Dorothy’s Half of the Story
This is I, Dorothy, the client. I had called my attorney in desperation, having lost all hope of saving my marriage. I needed legal help, but I also had a secret motive for seeing him. I admitted to myself that he was the kind of a person with whom I might wish to have a clandestine relationship. I had known him well, and from the time my marriage began to sour I had been daydreaming about him.
When I arrived at his residence I was excited, and in my love- starved condition, as we talked my anticipation increased—that is, until a certain point in the conversation. Then something happened. I can’t remember how or what occurred, but there was an exact moment when I felt sure that a clandestine relationship with this man was not for me. Suddenly it was as if tall walls had gone up around him—probably when he referred to the scriptural injunction against divorce.
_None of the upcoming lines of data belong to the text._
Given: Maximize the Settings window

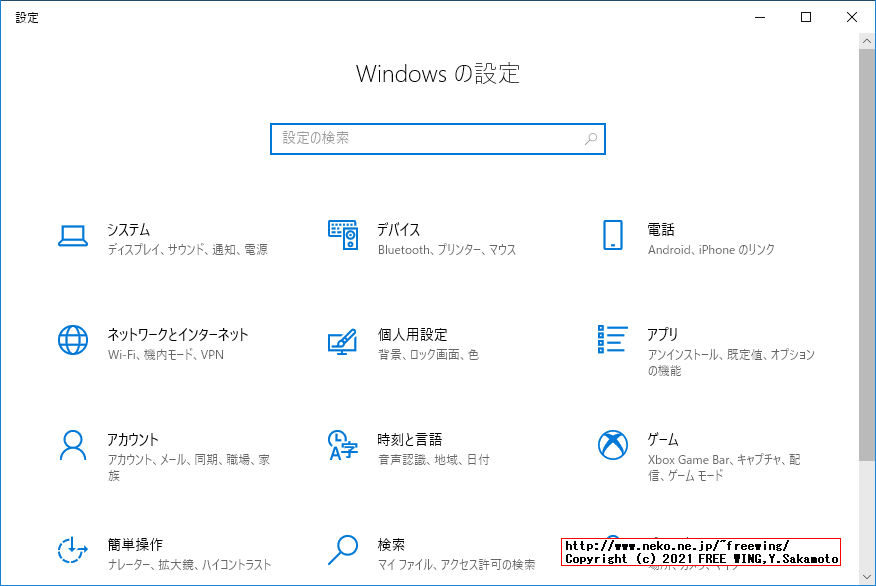Looking at the screenshot, I should coord(805,17).
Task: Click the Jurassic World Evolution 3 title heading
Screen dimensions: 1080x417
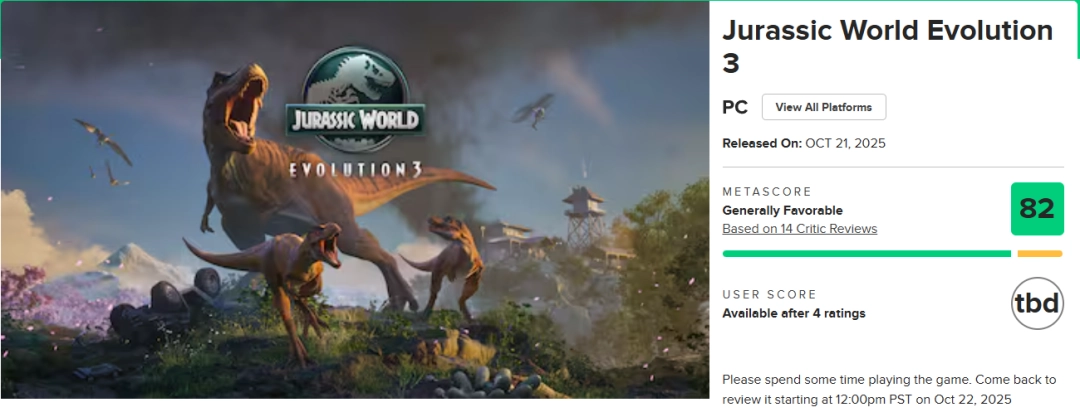Action: [x=887, y=46]
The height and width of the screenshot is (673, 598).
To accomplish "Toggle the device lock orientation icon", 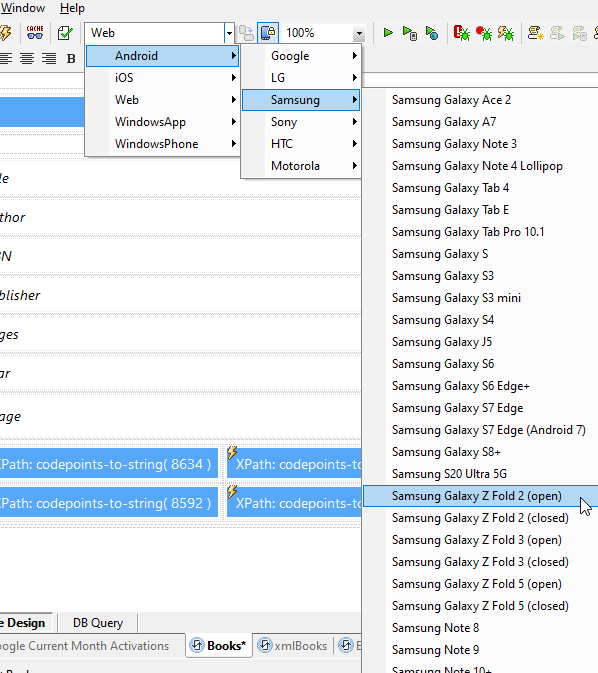I will pyautogui.click(x=268, y=33).
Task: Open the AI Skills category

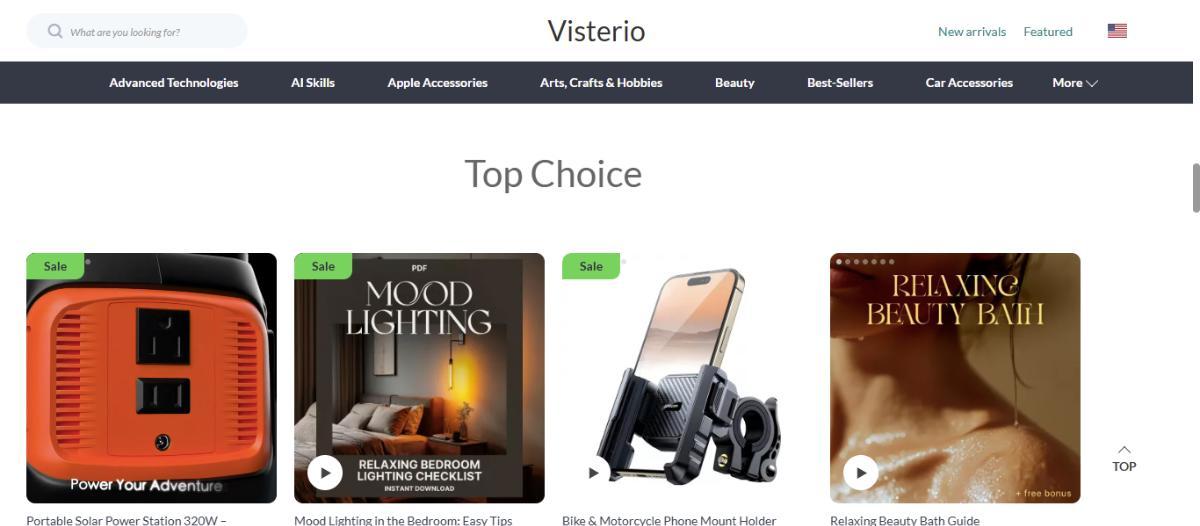Action: 313,83

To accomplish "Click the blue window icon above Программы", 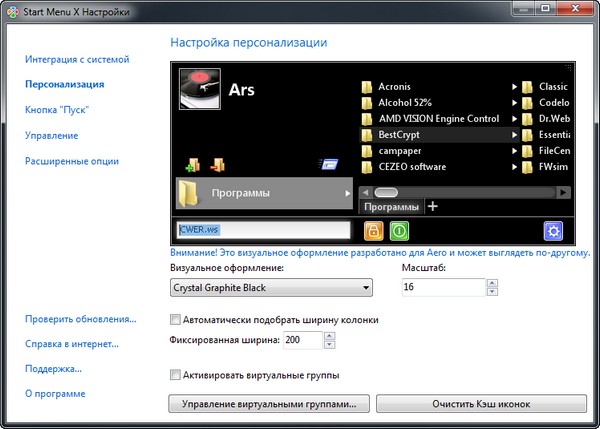I will point(327,165).
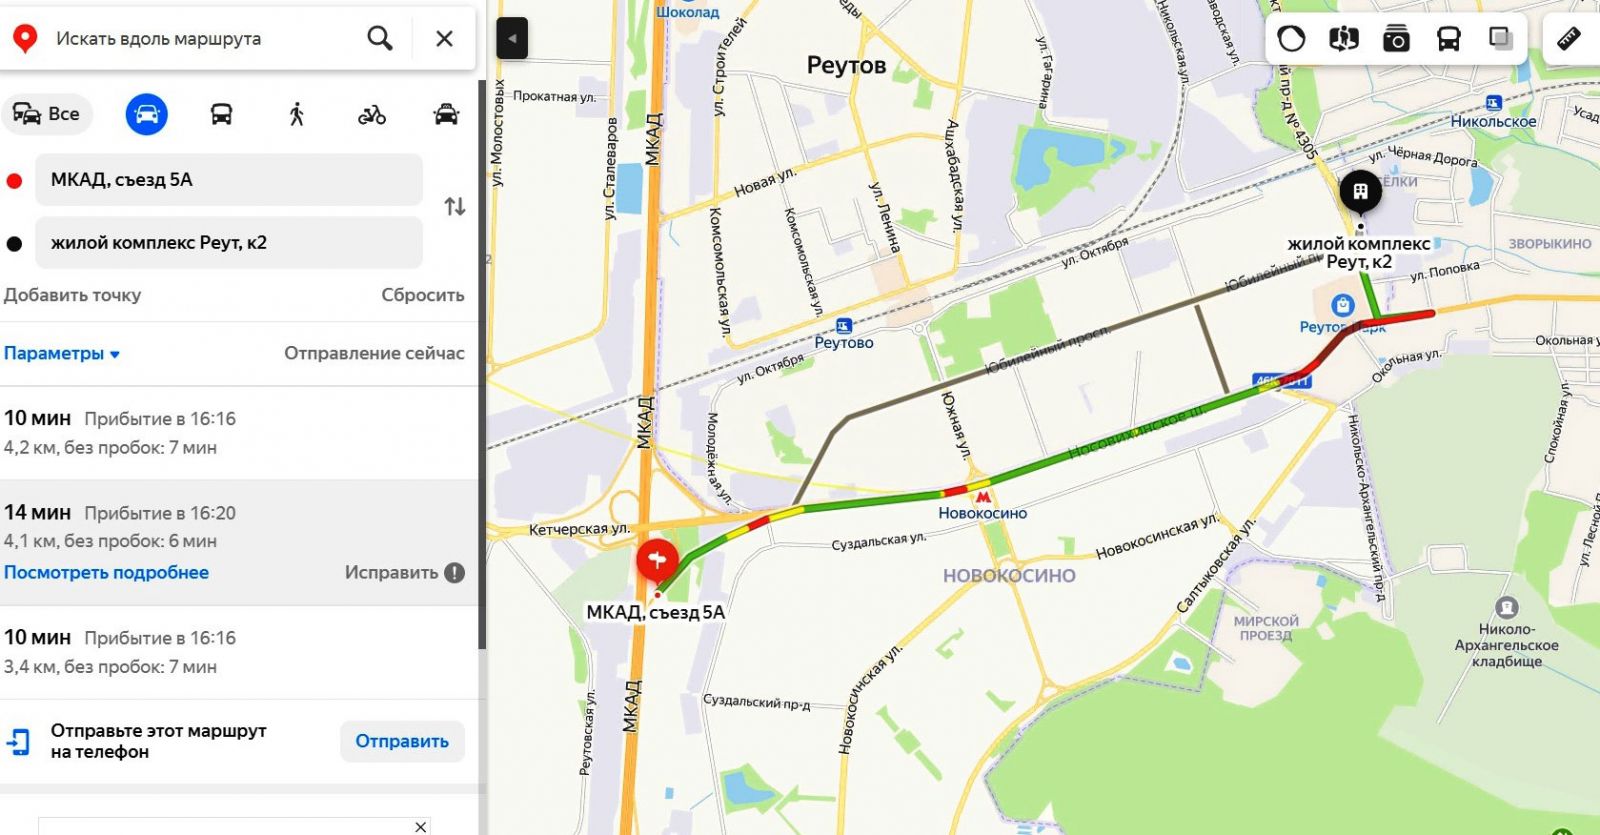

I left my lawyer in a very thoughtful mood and when I reached home I felt humiliated, completely. Never in my life had I been as angry and as frustrated. I had had a secret purpose in my heart, but at no time had I revealed my desire for an intimate relationship, and I had done nothing nor made any suggestion that he could reject. In that sense I had no business feeling humiliated, but for thirty-six hours I felt lower and more ashamed of myself than at any other time in my whole life.
Looking back on this experience, I wonder if there isn’t a close relationship between
humiliation
and
humility.
I had rarely been humbled before, and God was using my tangled circumstances to help me to learn through suffering
and
to prepare me for what lay ahead. There was still little affection between my husband and myself—it took two more months for that—but I was praying more often and the drab, hollow routine at home became tolerable.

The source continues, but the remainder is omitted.